**Wat je moet doen**
Neem uit de tekst over weeshuizen het stuk van "Het gaat hier" tot en met "de Franse taal." letterlijk over.

=== Tekstfragment ===

Het gaat hier niet enkel om de weeshuizen, beheerd door de instanties van de Openbare Weldadigheid, maar ook om private weeshuizen, vooral beheerd door religieuze congregaties. We behouden meestal de Franse termen zoals in genoemd werk vermeld, ook van de straatnamen e.d.. ; soms de (eventueel toenmalig gebruikelijke) Vlaamse vertalingen. Als er een jaar van oprichting bekend is, wordt dit ook vermeld. De weeshuizen in Wallonië worden gepresenteerd in de Franse taal.

* Voor meer informatie rond de betekenis van de term “weeshuizen” en hoe ze werden ingeschakeld bij de hulpverlening, verwijzen we naar de links Openbare Weldadigheid en Kinderbescherming.
* De ontwikkelingen m.b.t. de kindertehuizen vanaf de jaren ’50 van de vorige eeuw vind je verder beschreven op de pagina voorzieningen kinderbescherming.

Inleiding.

Sommige weeshuizen hebben een heel oude geschiedenis. De eerste wettelijke bepalingen over de zorg voor de arme wezen die golden voor het hele land kunnen we toeschrijven aan Karel de Vijfde en zijn edict van 7 oktober 1531 met betrekking tot de organisatie van de liefdadigheid. Vondelingen en arme wezen moesten met de middelen van de ‘gemene beurs’ gevoed en onderhouden worden en de kinderen van de armen moesten gestuurd worden naar scholen of een beroepsopleiding krijgen. In de zestiende eeuw zien we dan ook in verschillende steden weeshuizen ontstaan.
De meeste dateren echter van de tweede helft van de negentiende eeuw. Er ontstaan dan veel nieuwe kindertehuizen, die echter niet enkel wezen opnamen. Naast wezen van vader en moeder of van één van beiden, nam men er vaak ook verlaten kinderen op of kinderen van arbeiders die wegens ziekte, handicap, ongeval enz. niet hun ganse gezin konden onderhouden (Velge, 1919, I, p.142). Men hield zich immers niet altijd aan de strikte wettelijke definitie van “wees”. De maatschappelijke problematiek was geëvolueerd en deze ontwikkelingen liggen mee aan de basis van het ontstaan van de wet op de kinderbescherming van 1912.
In de 19e en een heel eind in de 20e eeuw bleef men evenwel spreken van “weeshuizen” en in het algemeen werd iemand ook “wees” genoemd wanneer hij was opgenomen in een “weeshuis”.

De situatie in 1904.

=== Gegeven informatie ===

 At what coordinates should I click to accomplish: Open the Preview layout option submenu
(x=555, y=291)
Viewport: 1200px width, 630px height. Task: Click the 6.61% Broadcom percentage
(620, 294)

===
=== Gegeven informatie ===

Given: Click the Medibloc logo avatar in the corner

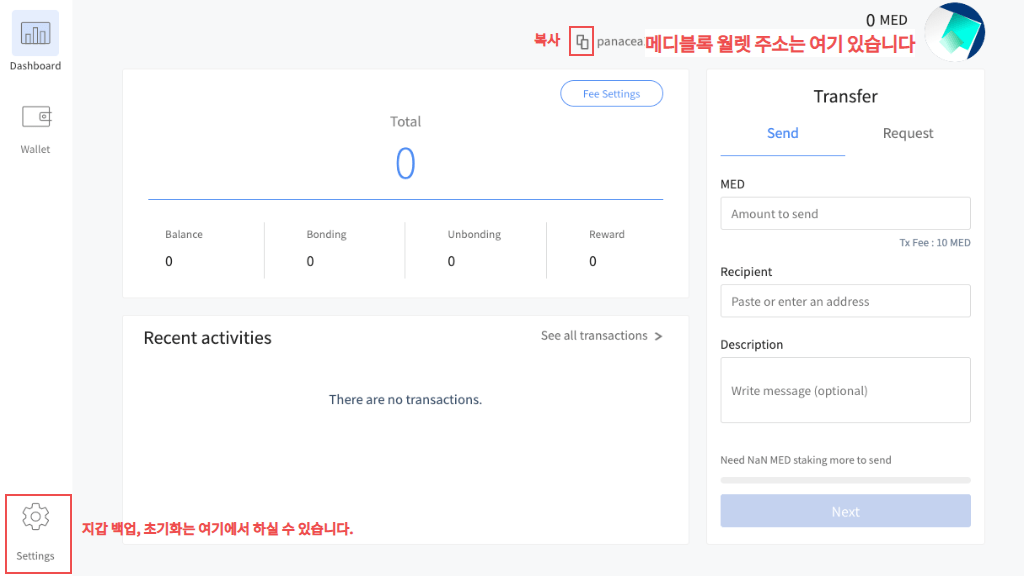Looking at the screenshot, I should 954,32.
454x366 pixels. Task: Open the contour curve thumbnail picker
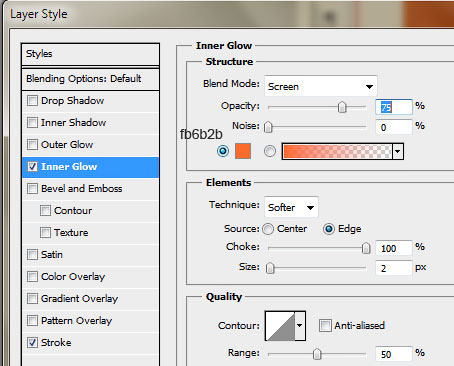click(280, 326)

===

**Oplossing**
Het gaat hier niet enkel om de weeshuizen, beheerd door de instanties van de Openbare Weldadigheid, maar ook om private weeshuizen, vooral beheerd door religieuze congregaties. We behouden meestal de Franse termen zoals in genoemd werk vermeld, ook van de straatnamen e.d.. ; soms de (eventueel toenmalig gebruikelijke) Vlaamse vertalingen. Als er een jaar van oprichting bekend is, wordt dit ook vermeld. De weeshuizen in Wallonië worden gepresenteerd in de Franse taal.